Re: [patch] vsyscall feature

From: Andrea Arcangeli (andrea@suse.de)
Date: Wed Mar 08 2000 - 13:28:48 EST

Next message: Lee Chin: "Re: BSD Licensed files in Linux kernel."
Previous message: Jan Kasprzak: "Patch: syncppp - input path rewrite"
In reply to: Mike Coleman: "Re: [patch] vsyscall feature"
Next in thread: Jamie Lokier: "Re: [patch] vsyscall feature"
Reply: Jamie Lokier: "Re: [patch] vsyscall feature"
Reply: Ingo Molnar: "Re: [patch] vsyscall feature"
Messages sorted by: [ date ] [ thread ] [ subject ] [ author ]

On 8 Mar 2000, Mike Coleman wrote:

>Think about the Pentium cpu serial number id (whatever it was called). If
>userland code has direct access to this number, or can enable direct access
>without hitting the kernel, you've got a big problem.

The whole point is that userspace has not direct access to _anything_. See
my plan below.

What we have to provide to userspace is a table of pointer to functions,
the vsyscall table.

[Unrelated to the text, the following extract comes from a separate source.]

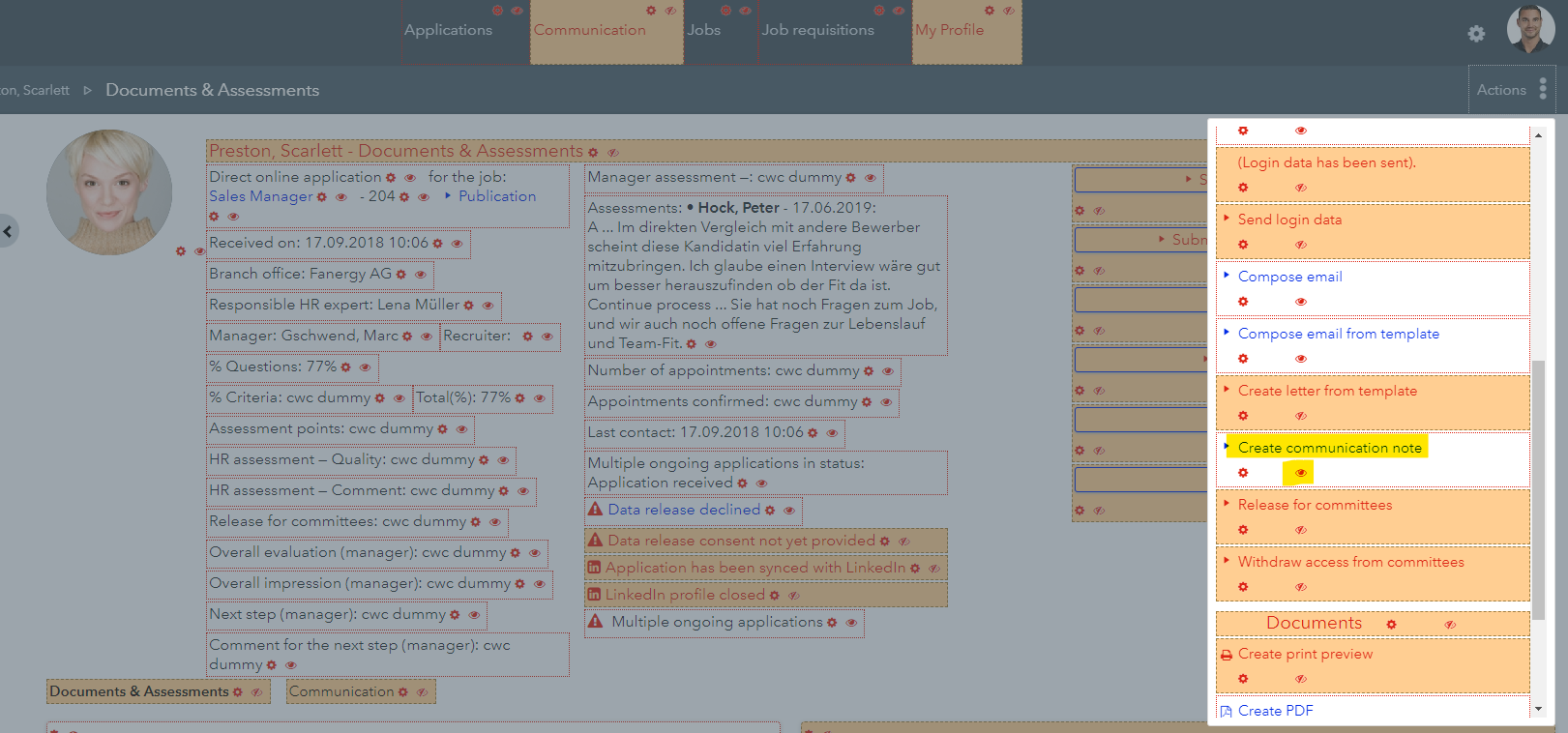The width and height of the screenshot is (1568, 733).
Task: Expand the collapsed left side panel arrow
Action: (8, 231)
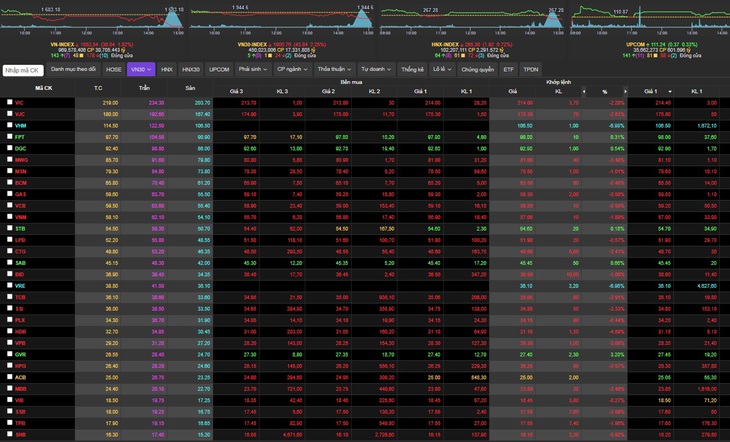Open the CP ngành dropdown

coord(292,69)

Then glibc is changed to use:

call *0xfffc000

to call gettimeofday and:

call *0xffffc004

to call getpid (instead of the INT 0x80)

etc for all the other possible vsyscalls.

The kernel has to setup the tables so that they point to other readable
pages in kernel space filled with the userspace code that the kernel want
to run and filled with the data information that the kernel wants to show
to userspace.

So the data information won't be at a known location and even if userspace
disasseble the vsyscalls to find where the information is placed to read
it without passing thorugh the vsyscall table, userspace still will read
what we want to show (in your example you can show the cpuid that you
prefer).

For ptrace we can let userspace to trivially check a bitflag that we
set/clear at ptrace start/stop time, and if the bitflag is set we let the
vsyscall to recall the real syscall to make ptrace to work also with all
the vsyscall cleanly.

Then with a new syscall we can also dynamically overwrite all the vsyscall
table to make it to point to a secondary version of the vsyscalls that
will redirect _all_ the vsyscalls to the real syscalls with minimal
overhead. Then this new syscall will make not readable the real vsyscalls
implementation and data. So that you can switch vsyscall on and off with
maximal flexibility and you'll still be able to fooling a precise
current->comm with your own xtime.

Andrea

-
To unsubscribe from this list: send the line "unsubscribe linux-kernel" in
the body of a message to majordomo@vger.rutgers.edu
Please read the FAQ at http://www.tux.org/lkml/

Next message: Lee Chin: "Re: BSD Licensed files in Linux kernel."
Previous message: Jan Kasprzak: "Patch: syncppp - input path rewrite"
In reply to: Mike Coleman: "Re: [patch] vsyscall feature"
Next in thread: Jamie Lokier: "Re: [patch] vsyscall feature"
Reply: Jamie Lokier: "Re: [patch] vsyscall feature"
Reply: Ingo Molnar: "Re: [patch] vsyscall feature"
Messages sorted by: [ date ] [ thread ] [ subject ] [ author ]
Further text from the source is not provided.